Everything in the listing must be transcribed exactly, from the first line to the last.

--- Supplied data ---

-- Opening Marker --

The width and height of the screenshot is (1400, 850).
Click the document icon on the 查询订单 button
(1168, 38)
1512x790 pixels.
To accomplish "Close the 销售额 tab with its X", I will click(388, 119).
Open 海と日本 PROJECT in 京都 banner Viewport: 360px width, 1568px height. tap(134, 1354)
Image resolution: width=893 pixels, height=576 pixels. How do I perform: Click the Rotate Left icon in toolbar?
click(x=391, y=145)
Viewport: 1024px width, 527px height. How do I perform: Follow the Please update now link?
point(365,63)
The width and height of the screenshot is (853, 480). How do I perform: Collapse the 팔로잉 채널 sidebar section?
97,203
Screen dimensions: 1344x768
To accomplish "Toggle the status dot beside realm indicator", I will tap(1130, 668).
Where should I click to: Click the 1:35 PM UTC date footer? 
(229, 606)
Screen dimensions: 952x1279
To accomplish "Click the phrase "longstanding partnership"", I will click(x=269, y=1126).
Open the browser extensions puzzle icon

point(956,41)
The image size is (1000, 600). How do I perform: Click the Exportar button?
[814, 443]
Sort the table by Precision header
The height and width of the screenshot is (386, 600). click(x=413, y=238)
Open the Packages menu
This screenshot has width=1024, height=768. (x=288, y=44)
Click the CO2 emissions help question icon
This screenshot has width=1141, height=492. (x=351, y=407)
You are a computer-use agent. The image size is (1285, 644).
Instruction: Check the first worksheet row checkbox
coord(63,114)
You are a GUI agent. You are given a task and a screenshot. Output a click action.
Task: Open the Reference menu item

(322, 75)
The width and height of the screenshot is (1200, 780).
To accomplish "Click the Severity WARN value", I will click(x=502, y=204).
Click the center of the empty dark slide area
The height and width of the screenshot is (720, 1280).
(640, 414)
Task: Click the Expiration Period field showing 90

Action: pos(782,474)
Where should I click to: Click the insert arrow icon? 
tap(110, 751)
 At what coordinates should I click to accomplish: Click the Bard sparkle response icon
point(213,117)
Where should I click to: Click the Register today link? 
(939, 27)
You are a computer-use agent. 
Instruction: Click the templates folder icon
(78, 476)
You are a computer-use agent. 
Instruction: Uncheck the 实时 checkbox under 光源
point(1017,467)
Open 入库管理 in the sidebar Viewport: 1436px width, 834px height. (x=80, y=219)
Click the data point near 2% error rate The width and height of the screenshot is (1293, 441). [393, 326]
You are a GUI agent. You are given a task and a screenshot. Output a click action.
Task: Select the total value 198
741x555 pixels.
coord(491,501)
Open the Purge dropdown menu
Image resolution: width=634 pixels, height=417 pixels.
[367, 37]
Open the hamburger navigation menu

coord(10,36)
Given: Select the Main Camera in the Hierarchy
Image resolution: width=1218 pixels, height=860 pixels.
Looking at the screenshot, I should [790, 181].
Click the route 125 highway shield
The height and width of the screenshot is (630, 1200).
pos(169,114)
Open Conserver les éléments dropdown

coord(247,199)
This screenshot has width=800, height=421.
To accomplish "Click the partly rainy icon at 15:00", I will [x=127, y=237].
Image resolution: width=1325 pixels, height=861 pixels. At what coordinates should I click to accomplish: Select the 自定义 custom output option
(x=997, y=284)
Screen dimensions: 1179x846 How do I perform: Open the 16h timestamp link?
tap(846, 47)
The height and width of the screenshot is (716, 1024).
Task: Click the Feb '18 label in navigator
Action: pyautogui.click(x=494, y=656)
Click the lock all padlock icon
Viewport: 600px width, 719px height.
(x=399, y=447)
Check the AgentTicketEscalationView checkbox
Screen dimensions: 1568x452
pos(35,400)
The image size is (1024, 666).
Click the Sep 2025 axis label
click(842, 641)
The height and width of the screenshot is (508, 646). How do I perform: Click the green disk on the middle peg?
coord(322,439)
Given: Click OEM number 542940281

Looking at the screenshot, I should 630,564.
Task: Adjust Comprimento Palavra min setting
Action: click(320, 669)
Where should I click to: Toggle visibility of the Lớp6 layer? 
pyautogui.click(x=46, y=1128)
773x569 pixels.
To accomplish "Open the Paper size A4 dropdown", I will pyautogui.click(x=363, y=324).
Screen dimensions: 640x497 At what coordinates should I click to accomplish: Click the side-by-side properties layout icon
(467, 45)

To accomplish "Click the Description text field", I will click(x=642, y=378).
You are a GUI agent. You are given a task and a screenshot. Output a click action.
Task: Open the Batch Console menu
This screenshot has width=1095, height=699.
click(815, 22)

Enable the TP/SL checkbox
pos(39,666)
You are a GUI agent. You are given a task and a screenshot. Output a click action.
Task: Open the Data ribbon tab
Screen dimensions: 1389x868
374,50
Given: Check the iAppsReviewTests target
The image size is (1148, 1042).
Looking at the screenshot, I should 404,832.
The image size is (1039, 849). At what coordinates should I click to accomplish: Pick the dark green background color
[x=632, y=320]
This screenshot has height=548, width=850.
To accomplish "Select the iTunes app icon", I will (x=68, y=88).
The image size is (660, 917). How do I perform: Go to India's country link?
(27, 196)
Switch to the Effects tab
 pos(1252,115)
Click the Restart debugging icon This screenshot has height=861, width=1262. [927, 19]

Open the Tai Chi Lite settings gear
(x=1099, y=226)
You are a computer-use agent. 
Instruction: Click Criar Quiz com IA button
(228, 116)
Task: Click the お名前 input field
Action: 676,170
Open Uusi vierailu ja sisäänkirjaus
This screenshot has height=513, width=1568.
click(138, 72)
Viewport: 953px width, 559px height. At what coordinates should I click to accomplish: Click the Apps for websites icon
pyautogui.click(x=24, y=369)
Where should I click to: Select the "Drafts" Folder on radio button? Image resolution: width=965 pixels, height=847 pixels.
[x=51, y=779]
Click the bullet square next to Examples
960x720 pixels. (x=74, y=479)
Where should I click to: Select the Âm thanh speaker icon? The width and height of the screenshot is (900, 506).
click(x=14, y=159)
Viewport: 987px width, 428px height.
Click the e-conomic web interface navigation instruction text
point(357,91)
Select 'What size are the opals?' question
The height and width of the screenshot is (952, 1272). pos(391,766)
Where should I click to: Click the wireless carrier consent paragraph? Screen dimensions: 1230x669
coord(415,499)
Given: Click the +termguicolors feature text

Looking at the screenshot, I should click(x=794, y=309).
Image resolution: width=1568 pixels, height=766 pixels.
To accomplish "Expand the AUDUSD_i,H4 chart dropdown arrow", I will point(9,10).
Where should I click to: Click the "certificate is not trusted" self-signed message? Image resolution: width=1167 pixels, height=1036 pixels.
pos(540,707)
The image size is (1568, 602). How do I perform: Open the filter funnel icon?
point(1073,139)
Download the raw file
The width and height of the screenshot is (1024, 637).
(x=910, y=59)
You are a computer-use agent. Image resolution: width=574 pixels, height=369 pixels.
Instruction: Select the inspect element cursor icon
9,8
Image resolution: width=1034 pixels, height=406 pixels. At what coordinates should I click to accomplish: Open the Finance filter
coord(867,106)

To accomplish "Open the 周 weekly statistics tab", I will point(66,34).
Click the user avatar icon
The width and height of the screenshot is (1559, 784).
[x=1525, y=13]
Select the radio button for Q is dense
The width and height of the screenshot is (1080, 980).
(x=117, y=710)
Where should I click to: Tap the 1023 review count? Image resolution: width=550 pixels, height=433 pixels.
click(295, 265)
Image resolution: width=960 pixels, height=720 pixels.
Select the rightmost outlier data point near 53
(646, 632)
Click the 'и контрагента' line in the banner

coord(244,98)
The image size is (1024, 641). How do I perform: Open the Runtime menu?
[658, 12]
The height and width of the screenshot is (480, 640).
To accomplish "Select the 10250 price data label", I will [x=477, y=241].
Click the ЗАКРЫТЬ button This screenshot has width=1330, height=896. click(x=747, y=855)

-- Closing Marker --

--- Written answer ---
The width and height of the screenshot is (1400, 850).
Click the document icon on the 查询订单 button
(1168, 38)
1512x790 pixels.
To accomplish "Close the 销售额 tab with its X", I will click(388, 119).
Open 海と日本 PROJECT in 京都 banner Viewport: 360px width, 1568px height. tap(134, 1354)
Image resolution: width=893 pixels, height=576 pixels. How do I perform: Click the Rotate Left icon in toolbar?
click(x=391, y=145)
Viewport: 1024px width, 527px height. How do I perform: Follow the Please update now link?
point(365,63)
The width and height of the screenshot is (853, 480). How do I perform: Collapse the 팔로잉 채널 sidebar section?
97,203
Screen dimensions: 1344x768
To accomplish "Toggle the status dot beside realm indicator", I will tap(1130, 668).
Where should I click to: Click the 1:35 PM UTC date footer? 
(229, 606)
Screen dimensions: 952x1279
To accomplish "Click the phrase "longstanding partnership"", I will click(x=269, y=1126).
Open the browser extensions puzzle icon

point(956,41)
The image size is (1000, 600). How do I perform: Click the Exportar button?
[814, 443]
Sort the table by Precision header
The height and width of the screenshot is (386, 600). click(x=413, y=238)
Open the Packages menu
This screenshot has width=1024, height=768. (x=288, y=44)
Click the CO2 emissions help question icon
This screenshot has width=1141, height=492. (x=351, y=407)
You are a computer-use agent. The image size is (1285, 644).
Instruction: Check the first worksheet row checkbox
coord(63,114)
You are a GUI agent. You are given a task and a screenshot. Output a click action.
Task: Open the Reference menu item

(322, 75)
The width and height of the screenshot is (1200, 780).
To accomplish "Click the Severity WARN value", I will click(x=502, y=204).
Click the center of the empty dark slide area
The height and width of the screenshot is (720, 1280).
(640, 414)
Task: Click the Expiration Period field showing 90

Action: pos(782,474)
Where should I click to: Click the insert arrow icon? 
tap(110, 751)
 At what coordinates should I click to accomplish: Click the Bard sparkle response icon
point(213,117)
Where should I click to: Click the Register today link? 
(939, 27)
You are a computer-use agent. 
Instruction: Click the templates folder icon
(78, 476)
You are a computer-use agent. 
Instruction: Uncheck the 实时 checkbox under 光源
point(1017,467)
Open 入库管理 in the sidebar Viewport: 1436px width, 834px height. (x=80, y=219)
Click the data point near 2% error rate The width and height of the screenshot is (1293, 441). [393, 326]
You are a GUI agent. You are given a task and a screenshot. Output a click action.
Task: Select the total value 198
741x555 pixels.
coord(491,501)
Open the Purge dropdown menu
Image resolution: width=634 pixels, height=417 pixels.
[367, 37]
Open the hamburger navigation menu

coord(10,36)
Given: Select the Main Camera in the Hierarchy
Image resolution: width=1218 pixels, height=860 pixels.
Looking at the screenshot, I should [790, 181].
Click the route 125 highway shield
The height and width of the screenshot is (630, 1200).
pos(169,114)
Open Conserver les éléments dropdown

coord(247,199)
This screenshot has width=800, height=421.
To accomplish "Click the partly rainy icon at 15:00", I will [x=127, y=237].
Image resolution: width=1325 pixels, height=861 pixels. At what coordinates should I click to accomplish: Select the 自定义 custom output option
(x=997, y=284)
Screen dimensions: 1179x846 How do I perform: Open the 16h timestamp link?
tap(846, 47)
The height and width of the screenshot is (716, 1024).
Task: Click the Feb '18 label in navigator
Action: pyautogui.click(x=494, y=656)
Click the lock all padlock icon
Viewport: 600px width, 719px height.
(x=399, y=447)
Check the AgentTicketEscalationView checkbox
Screen dimensions: 1568x452
pos(35,400)
The image size is (1024, 666).
Click the Sep 2025 axis label
click(842, 641)
The height and width of the screenshot is (508, 646). How do I perform: Click the green disk on the middle peg?
coord(322,439)
Given: Click OEM number 542940281

Looking at the screenshot, I should 630,564.
Task: Adjust Comprimento Palavra min setting
Action: click(320, 669)
Where should I click to: Toggle visibility of the Lớp6 layer? 
pyautogui.click(x=46, y=1128)
773x569 pixels.
To accomplish "Open the Paper size A4 dropdown", I will pyautogui.click(x=363, y=324).
Screen dimensions: 640x497 At what coordinates should I click to accomplish: Click the side-by-side properties layout icon
(467, 45)

To accomplish "Click the Description text field", I will click(x=642, y=378).
You are a GUI agent. You are given a task and a screenshot. Output a click action.
Task: Open the Batch Console menu
This screenshot has width=1095, height=699.
click(815, 22)

Enable the TP/SL checkbox
pos(39,666)
You are a GUI agent. You are given a task and a screenshot. Output a click action.
Task: Open the Data ribbon tab
Screen dimensions: 1389x868
374,50
Given: Check the iAppsReviewTests target
The image size is (1148, 1042).
Looking at the screenshot, I should 404,832.
The image size is (1039, 849). At what coordinates should I click to accomplish: Pick the dark green background color
[x=632, y=320]
This screenshot has height=548, width=850.
To accomplish "Select the iTunes app icon", I will (x=68, y=88).
The image size is (660, 917). How do I perform: Go to India's country link?
(27, 196)
Switch to the Effects tab
 pos(1252,115)
Click the Restart debugging icon This screenshot has height=861, width=1262. [927, 19]

Open the Tai Chi Lite settings gear
(x=1099, y=226)
You are a computer-use agent. 
Instruction: Click Criar Quiz com IA button
(228, 116)
Task: Click the お名前 input field
Action: 676,170
Open Uusi vierailu ja sisäänkirjaus
This screenshot has height=513, width=1568.
click(138, 72)
Viewport: 953px width, 559px height. At what coordinates should I click to accomplish: Click the Apps for websites icon
pyautogui.click(x=24, y=369)
Where should I click to: Select the "Drafts" Folder on radio button? Image resolution: width=965 pixels, height=847 pixels.
[x=51, y=779]
Click the bullet square next to Examples
960x720 pixels. (x=74, y=479)
Where should I click to: Select the Âm thanh speaker icon? The width and height of the screenshot is (900, 506).
click(x=14, y=159)
Viewport: 987px width, 428px height.
Click the e-conomic web interface navigation instruction text
point(357,91)
Select 'What size are the opals?' question
The height and width of the screenshot is (952, 1272). pos(391,766)
Where should I click to: Click the wireless carrier consent paragraph? Screen dimensions: 1230x669
coord(415,499)
Given: Click the +termguicolors feature text

Looking at the screenshot, I should click(x=794, y=309).
Image resolution: width=1568 pixels, height=766 pixels.
To accomplish "Expand the AUDUSD_i,H4 chart dropdown arrow", I will point(9,10).
Where should I click to: Click the "certificate is not trusted" self-signed message? Image resolution: width=1167 pixels, height=1036 pixels.
pos(540,707)
The image size is (1568, 602). How do I perform: Open the filter funnel icon?
point(1073,139)
Download the raw file
The width and height of the screenshot is (1024, 637).
(x=910, y=59)
You are a computer-use agent. Image resolution: width=574 pixels, height=369 pixels.
Instruction: Select the inspect element cursor icon
9,8
Image resolution: width=1034 pixels, height=406 pixels. At what coordinates should I click to accomplish: Open the Finance filter
coord(867,106)

To accomplish "Open the 周 weekly statistics tab", I will point(66,34).
Click the user avatar icon
The width and height of the screenshot is (1559, 784).
[x=1525, y=13]
Select the radio button for Q is dense
The width and height of the screenshot is (1080, 980).
(x=117, y=710)
Where should I click to: Tap the 1023 review count? Image resolution: width=550 pixels, height=433 pixels.
click(295, 265)
Image resolution: width=960 pixels, height=720 pixels.
Select the rightmost outlier data point near 53
(646, 632)
Click the 'и контрагента' line in the banner

coord(244,98)
The image size is (1024, 641). How do I perform: Open the Runtime menu?
[658, 12]
The height and width of the screenshot is (480, 640).
To accomplish "Select the 10250 price data label", I will [x=477, y=241].
Click the ЗАКРЫТЬ button This screenshot has width=1330, height=896. click(x=747, y=855)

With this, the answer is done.